Variational Problems, Stability and Dynamics

变分问题、稳定性和动力学

• 批准号: 1764254
• 负责人: Eric Carlen
• 金额: $ 27万
• 依托单位: Rutgers University New Brunswick
• 依托单位国家: 美国
• 项目类别: Continuing Grant
• 财政年份: 2018
• 资助国家: 美国
• 起止时间: 2018-06-01 至 2022-12-31
• 项目状态: 已结题
• 来源: https://www.nsf.gov/awardsearch/showAward?AWD_ID=1764254&HistoricalAwards=false
• 关键词: Variational; Problems; Stability; Dynamics

This research project is aimed at solving mathematical problems that are not only significant as mathematics, but that have been suggested by problems arising in physics, quantum information theory and biology.

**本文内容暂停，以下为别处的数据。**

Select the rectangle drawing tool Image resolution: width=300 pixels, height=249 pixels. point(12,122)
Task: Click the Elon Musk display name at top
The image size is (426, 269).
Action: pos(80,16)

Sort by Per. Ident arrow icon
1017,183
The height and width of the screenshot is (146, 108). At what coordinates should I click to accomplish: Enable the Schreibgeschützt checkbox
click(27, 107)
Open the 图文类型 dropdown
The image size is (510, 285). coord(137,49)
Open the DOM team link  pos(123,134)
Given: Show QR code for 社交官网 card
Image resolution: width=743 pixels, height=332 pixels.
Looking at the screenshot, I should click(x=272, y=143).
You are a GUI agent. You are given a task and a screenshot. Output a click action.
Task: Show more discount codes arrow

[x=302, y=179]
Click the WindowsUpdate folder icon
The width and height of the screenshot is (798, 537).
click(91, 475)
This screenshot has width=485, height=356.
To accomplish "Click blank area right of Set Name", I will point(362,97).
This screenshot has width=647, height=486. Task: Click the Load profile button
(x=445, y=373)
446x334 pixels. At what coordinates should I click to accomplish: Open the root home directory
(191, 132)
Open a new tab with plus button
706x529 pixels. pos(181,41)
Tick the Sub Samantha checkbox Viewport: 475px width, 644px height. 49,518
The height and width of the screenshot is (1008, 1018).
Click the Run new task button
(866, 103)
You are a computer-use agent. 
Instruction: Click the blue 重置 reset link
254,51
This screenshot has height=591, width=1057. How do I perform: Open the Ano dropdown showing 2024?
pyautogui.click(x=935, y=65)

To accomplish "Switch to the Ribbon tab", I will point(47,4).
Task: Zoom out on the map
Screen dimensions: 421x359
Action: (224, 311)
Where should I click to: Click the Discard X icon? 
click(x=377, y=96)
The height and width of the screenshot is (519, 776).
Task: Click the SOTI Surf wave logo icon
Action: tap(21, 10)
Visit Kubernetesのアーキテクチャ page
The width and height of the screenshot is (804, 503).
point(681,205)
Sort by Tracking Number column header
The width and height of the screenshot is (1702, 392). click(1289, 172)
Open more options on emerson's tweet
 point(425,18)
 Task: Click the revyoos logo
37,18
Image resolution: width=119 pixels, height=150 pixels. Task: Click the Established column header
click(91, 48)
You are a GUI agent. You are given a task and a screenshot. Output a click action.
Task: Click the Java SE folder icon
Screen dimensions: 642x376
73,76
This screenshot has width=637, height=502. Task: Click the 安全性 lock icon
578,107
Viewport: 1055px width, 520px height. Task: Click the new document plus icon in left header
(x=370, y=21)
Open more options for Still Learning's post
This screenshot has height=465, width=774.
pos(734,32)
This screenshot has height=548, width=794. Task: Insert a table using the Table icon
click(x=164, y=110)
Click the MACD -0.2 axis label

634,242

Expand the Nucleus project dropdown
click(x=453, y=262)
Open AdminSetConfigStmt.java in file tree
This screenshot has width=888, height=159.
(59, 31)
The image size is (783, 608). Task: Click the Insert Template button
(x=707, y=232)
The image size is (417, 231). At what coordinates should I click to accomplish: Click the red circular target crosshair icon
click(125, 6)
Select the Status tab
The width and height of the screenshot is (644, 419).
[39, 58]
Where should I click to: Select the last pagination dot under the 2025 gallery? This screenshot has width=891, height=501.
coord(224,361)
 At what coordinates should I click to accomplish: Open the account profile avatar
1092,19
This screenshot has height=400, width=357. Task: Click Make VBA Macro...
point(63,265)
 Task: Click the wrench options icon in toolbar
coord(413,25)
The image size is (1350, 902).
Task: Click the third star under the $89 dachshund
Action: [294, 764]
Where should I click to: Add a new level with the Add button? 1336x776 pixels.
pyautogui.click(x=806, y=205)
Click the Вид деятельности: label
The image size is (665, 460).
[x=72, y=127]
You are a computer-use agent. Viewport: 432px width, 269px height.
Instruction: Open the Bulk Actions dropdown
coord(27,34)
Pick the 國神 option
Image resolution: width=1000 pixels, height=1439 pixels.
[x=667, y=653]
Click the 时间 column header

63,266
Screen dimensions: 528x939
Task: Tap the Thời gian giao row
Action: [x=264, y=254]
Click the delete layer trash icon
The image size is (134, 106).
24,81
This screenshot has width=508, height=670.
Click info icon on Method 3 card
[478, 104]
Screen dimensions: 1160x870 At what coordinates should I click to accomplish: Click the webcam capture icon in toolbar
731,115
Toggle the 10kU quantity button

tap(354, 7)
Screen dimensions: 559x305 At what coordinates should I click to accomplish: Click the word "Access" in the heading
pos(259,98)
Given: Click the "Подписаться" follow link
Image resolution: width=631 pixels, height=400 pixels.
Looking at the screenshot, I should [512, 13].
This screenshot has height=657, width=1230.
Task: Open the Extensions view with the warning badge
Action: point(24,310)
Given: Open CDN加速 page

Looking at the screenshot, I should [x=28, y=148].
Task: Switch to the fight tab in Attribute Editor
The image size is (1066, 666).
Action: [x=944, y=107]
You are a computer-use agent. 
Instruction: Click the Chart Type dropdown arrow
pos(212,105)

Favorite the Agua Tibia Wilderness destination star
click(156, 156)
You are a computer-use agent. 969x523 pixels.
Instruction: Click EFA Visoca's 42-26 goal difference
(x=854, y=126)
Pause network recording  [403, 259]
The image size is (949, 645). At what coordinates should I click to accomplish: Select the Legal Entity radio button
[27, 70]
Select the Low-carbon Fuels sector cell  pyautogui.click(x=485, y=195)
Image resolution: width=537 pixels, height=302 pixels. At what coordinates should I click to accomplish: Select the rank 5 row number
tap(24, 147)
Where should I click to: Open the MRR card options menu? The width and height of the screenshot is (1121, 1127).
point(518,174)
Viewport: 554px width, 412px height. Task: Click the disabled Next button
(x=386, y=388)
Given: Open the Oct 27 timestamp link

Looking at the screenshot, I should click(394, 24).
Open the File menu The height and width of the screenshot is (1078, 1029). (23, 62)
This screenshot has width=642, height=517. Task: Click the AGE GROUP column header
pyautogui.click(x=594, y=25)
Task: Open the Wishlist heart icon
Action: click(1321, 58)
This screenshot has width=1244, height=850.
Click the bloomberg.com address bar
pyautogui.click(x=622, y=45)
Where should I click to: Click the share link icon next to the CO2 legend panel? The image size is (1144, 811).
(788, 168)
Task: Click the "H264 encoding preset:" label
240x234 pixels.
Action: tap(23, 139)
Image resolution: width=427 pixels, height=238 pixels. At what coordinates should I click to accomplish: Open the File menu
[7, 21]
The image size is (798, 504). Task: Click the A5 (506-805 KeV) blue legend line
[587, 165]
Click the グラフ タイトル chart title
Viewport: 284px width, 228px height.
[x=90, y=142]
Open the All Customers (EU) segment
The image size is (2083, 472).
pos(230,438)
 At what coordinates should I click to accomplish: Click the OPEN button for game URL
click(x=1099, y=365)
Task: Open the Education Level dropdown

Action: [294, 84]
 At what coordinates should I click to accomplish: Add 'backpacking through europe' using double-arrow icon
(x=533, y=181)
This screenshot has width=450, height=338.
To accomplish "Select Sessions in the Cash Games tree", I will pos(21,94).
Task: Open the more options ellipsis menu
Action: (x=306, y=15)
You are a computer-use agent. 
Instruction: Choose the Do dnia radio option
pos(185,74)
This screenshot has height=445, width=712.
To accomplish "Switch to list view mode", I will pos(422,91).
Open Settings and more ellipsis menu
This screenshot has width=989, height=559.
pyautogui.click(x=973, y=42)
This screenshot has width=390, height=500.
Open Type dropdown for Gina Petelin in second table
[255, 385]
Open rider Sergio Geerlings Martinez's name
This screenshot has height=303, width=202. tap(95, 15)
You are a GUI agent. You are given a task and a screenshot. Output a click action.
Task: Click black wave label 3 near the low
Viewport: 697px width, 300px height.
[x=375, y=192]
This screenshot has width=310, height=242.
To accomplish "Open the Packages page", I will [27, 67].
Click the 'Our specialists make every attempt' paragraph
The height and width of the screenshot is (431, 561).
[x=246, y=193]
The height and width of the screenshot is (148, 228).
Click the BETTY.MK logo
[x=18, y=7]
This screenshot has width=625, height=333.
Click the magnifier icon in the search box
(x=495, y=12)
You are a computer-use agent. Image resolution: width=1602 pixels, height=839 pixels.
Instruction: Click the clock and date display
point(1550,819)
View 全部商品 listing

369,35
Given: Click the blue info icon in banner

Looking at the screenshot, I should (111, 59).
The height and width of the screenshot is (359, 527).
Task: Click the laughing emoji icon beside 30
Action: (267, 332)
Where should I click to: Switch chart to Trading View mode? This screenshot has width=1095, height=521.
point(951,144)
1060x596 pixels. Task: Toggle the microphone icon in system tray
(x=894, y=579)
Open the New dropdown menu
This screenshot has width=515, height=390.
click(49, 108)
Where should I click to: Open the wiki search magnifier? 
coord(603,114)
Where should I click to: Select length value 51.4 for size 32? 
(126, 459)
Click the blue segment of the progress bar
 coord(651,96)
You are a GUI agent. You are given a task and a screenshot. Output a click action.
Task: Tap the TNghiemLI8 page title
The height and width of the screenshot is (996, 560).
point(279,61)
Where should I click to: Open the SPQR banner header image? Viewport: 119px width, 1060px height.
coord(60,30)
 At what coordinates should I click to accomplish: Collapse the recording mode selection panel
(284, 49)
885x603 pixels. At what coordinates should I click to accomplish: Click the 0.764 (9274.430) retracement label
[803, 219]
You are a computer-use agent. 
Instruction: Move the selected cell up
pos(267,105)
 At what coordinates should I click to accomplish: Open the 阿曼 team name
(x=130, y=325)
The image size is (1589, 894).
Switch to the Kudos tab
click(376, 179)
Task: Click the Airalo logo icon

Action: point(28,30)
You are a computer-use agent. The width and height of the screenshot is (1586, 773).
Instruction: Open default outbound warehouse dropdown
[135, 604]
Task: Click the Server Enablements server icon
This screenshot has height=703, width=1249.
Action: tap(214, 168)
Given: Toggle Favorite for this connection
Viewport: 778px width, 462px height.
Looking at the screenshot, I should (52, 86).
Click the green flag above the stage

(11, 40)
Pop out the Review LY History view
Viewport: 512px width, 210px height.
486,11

The analysis of the equations governing physical processes often requires a precise quantitative understanding of the relative sizes of various quantities involved in these processes, and this is provided by mathematical inequalities. An example familiar to the general public can be paraphrased as saying that ``entropy never decreases'' in physical processes; the inequality in question says that the entropy at a later time is at least as large as the entropy at an earlier time. For more specific physical systems one can say much more, and the search for a better understanding of physical processes, and the evolution equations that govern them, is in part a quest for new and more precise mathematical inequalities governing these processes. The connection between mathematical inequalities and physical processes runs both ways, so that in trying to prove such an inequality, one may try to relate it to a simple and well understood evolution equation. This area of research has been fruitful not only in producing results that are of interest to a wider scientific community, but also in engaging the interest of Ph.D. students. The intellectual merit of the research is that it will produce not only significant new mathematics, but results that are relevant to the physical sciences and engineering as well. This applicability in other fields guarantee a broad impact of the work, which is further enhanced by the involvement of students, contributing to training of the next generation of researchers.This award reflects NSF's statutory mission and has been deemed worthy of support through evaluation using the Foundation's intellectual merit and broader impacts review criteria.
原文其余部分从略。